Update to use delegated-routing for querying storetheindex
BigLep opened this issue ยท 19 comments
Done Criteria
Updated 2022-08-11 to capture the latest state:
- Hydras in production across the whole fleet query storetheindex using reframe rather than the storetheindex provider that was added in #158
- The custom storetheindex code in libp2p/hydra-booster is removed and deployed to production.
- Hydra dashboards have metrics for their calls to storetheindex. We can answer these questions:
- Number of calls Hydra made to STI (regardless if successful or not)
- Number of calls that Hydra got a 2xx (success) response from STI (regardless if STI has providers for the given CID or not)
- Number of calls that fataled on the server (e.g., 5xx due to server issue)
- Number of calls where client timed out (and thus didn't get a server response)
- Distribution of 2xx response payloads sizes (in terms of number of records). For each 2xx responses, we should accumulate a metric for the number of providers in the response. This allows us to say the the p90 of responses have X providers.

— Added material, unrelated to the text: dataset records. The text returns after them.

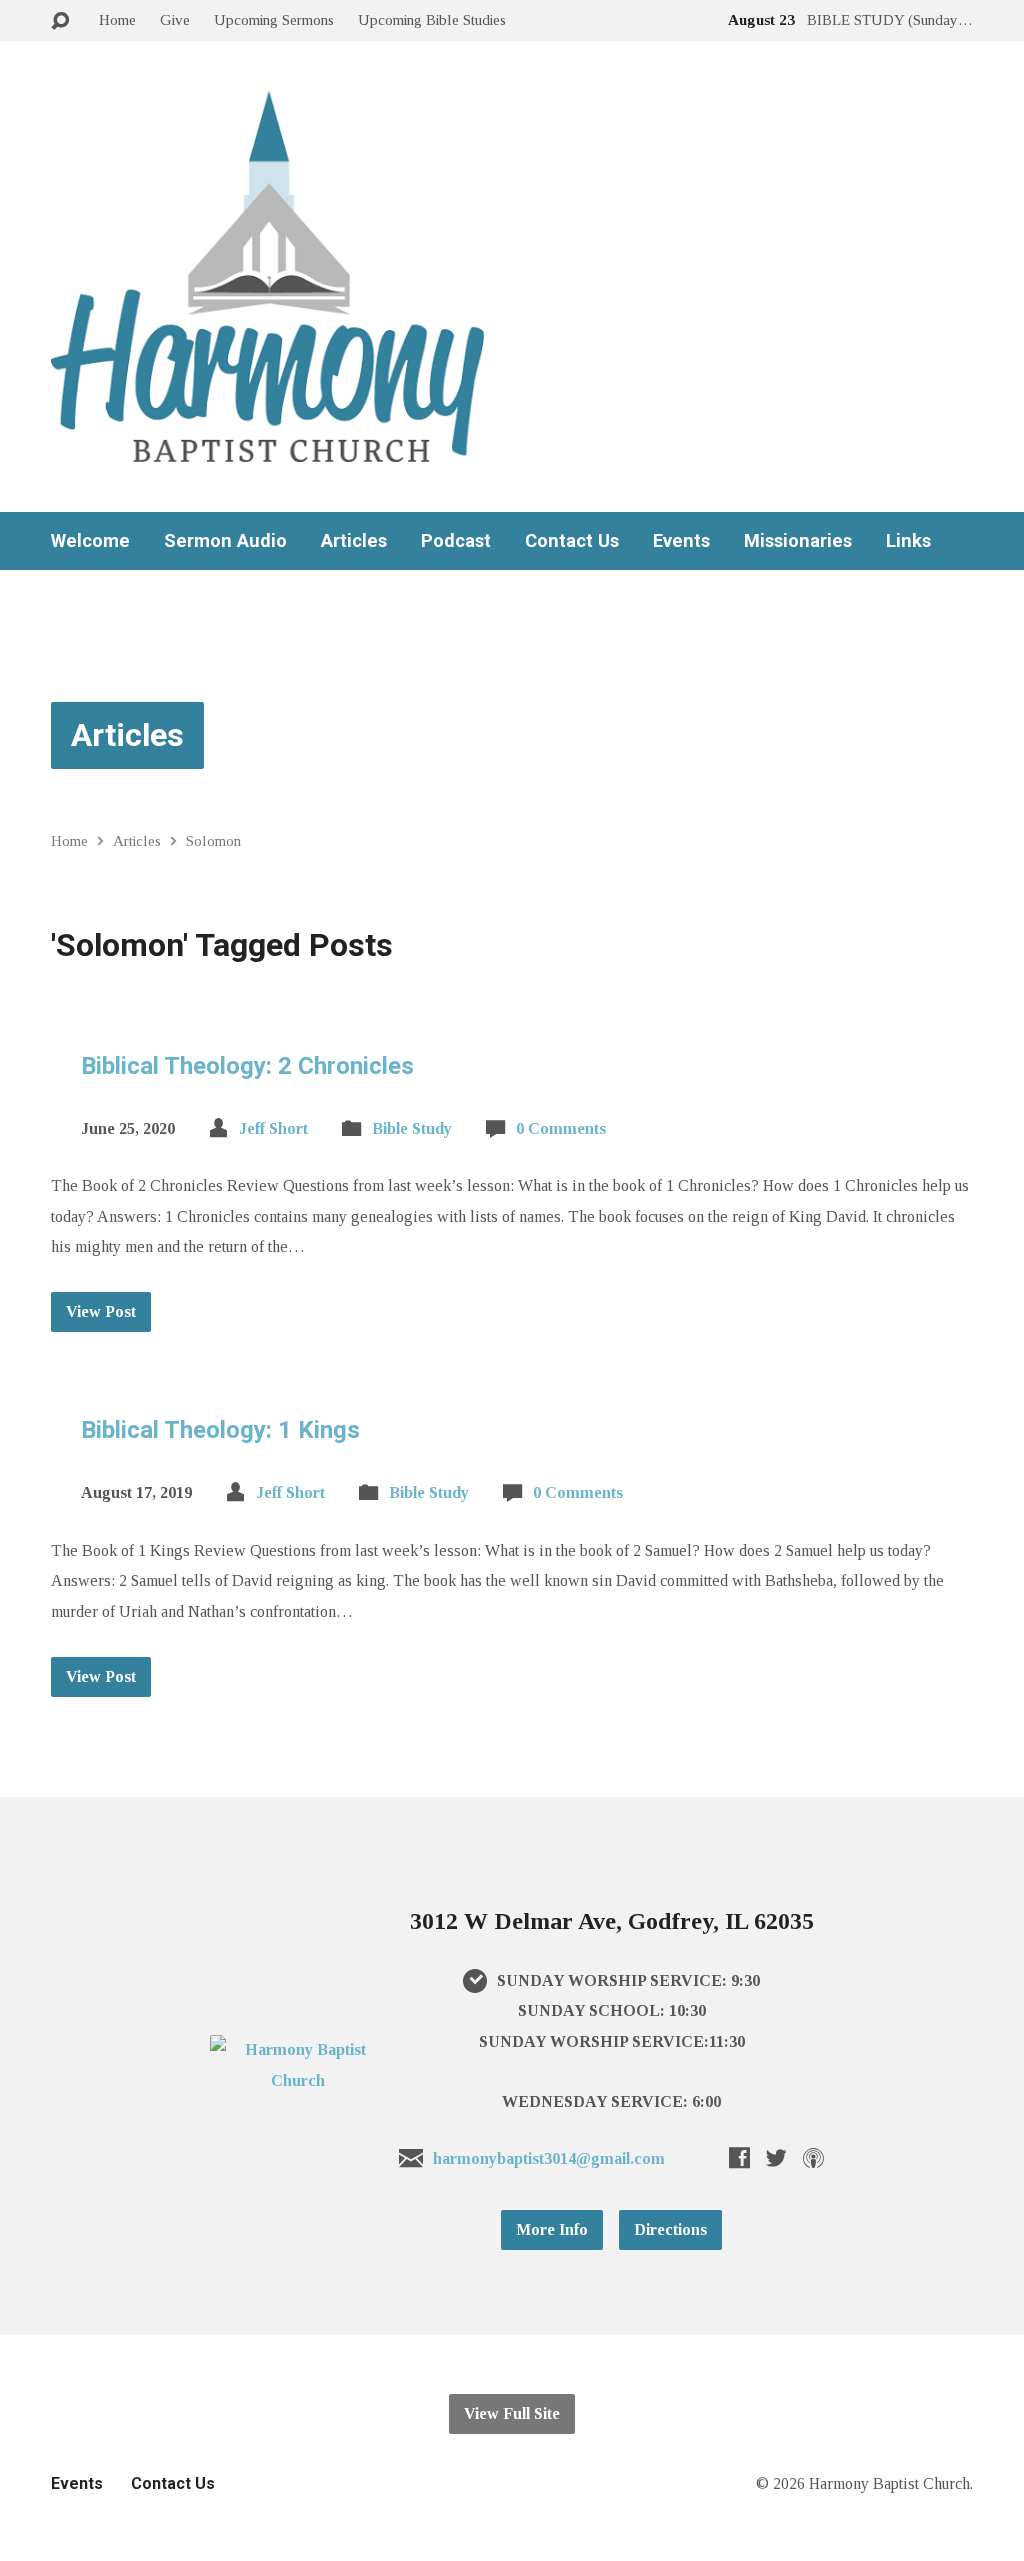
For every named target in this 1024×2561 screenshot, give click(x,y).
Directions (670, 2229)
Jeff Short (273, 1128)
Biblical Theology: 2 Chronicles (247, 1066)
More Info (552, 2229)
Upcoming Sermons (274, 19)
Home (117, 19)
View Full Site (512, 2413)
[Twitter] (776, 2157)
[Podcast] (813, 2157)
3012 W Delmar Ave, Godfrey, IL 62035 (612, 1921)
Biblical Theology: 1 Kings (220, 1430)
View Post (101, 1311)
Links (908, 541)
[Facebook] (739, 2157)
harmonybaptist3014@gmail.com (549, 2158)
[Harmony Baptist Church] (298, 2080)
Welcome (90, 541)
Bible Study (412, 1128)
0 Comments (561, 1128)
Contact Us (572, 541)
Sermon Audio (225, 541)
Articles (354, 541)
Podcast (456, 541)
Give (175, 19)
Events (681, 541)
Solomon (213, 840)
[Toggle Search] (60, 21)
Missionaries (798, 541)
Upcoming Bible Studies (432, 19)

- Latecy of each request, broken out by status code.
Why Important
Provides first production validation of delegated routing, giving us the confidence to add it to Kubo as part of ipfs/kubo#8775
Notes
- We will use the ipld/edelweiss generated version of ipfs/go-delegated-routing happening in ipfs/go-delegated-routing#11
- The depends on storetheindex to expose a delegated-routing endpoint, happening in ipni/storetheindex#251
- https://protocollabs.grafana.net/d/lNGQTv9Zz/hydra-boosters?orgId=1&var-flight=hydra-test-.* is the Hydra dashboard that should be updated.
- Cases where storetheindex has 0 results for a given CID and the corresponding status code is an open spec item being clarified in ipfs/specs#308.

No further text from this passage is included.